Reproduce the following data verbatim, covering everything from the line containing "The height and width of the screenshot is (733, 1380)." down to the line containing "Color is located at coordinates (591, 57).", both included.
-=-=-=-=-
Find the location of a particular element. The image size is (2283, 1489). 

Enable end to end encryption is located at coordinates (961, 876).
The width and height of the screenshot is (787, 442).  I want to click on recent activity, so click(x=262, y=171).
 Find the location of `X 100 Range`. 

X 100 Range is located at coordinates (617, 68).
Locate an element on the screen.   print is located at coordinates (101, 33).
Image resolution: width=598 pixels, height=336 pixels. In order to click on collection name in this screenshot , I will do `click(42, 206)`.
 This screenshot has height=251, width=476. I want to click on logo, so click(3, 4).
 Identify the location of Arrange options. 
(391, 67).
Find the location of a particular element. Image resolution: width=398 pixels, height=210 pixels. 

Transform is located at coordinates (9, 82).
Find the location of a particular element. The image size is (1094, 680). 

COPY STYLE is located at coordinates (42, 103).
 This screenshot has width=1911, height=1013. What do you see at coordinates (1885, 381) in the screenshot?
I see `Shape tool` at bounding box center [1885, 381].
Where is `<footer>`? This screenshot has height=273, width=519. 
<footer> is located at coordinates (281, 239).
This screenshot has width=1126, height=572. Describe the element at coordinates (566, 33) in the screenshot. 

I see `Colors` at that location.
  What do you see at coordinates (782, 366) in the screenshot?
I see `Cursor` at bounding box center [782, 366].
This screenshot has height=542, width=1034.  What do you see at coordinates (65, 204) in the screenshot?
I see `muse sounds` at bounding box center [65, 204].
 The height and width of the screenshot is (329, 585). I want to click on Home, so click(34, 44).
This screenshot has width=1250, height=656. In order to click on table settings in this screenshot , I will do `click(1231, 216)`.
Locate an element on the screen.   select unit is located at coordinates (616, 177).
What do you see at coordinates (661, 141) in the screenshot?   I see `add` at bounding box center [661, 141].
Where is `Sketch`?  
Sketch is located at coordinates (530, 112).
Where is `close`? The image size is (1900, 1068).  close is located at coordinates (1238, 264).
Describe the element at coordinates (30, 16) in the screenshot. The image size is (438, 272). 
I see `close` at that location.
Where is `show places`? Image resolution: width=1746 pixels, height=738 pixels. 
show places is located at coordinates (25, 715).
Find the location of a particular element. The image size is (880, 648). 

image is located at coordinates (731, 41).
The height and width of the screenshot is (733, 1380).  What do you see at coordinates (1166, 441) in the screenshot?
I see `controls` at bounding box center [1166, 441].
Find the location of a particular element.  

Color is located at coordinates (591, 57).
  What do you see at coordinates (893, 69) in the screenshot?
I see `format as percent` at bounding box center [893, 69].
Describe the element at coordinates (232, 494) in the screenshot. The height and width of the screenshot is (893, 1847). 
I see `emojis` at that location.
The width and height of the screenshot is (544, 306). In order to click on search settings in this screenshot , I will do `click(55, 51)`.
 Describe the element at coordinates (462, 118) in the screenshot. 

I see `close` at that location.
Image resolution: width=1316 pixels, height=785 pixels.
-=-=-=-=-
Task answer:
The height and width of the screenshot is (733, 1380).  What do you see at coordinates (1166, 441) in the screenshot?
I see `controls` at bounding box center [1166, 441].
Find the location of a particular element.  

Color is located at coordinates (591, 57).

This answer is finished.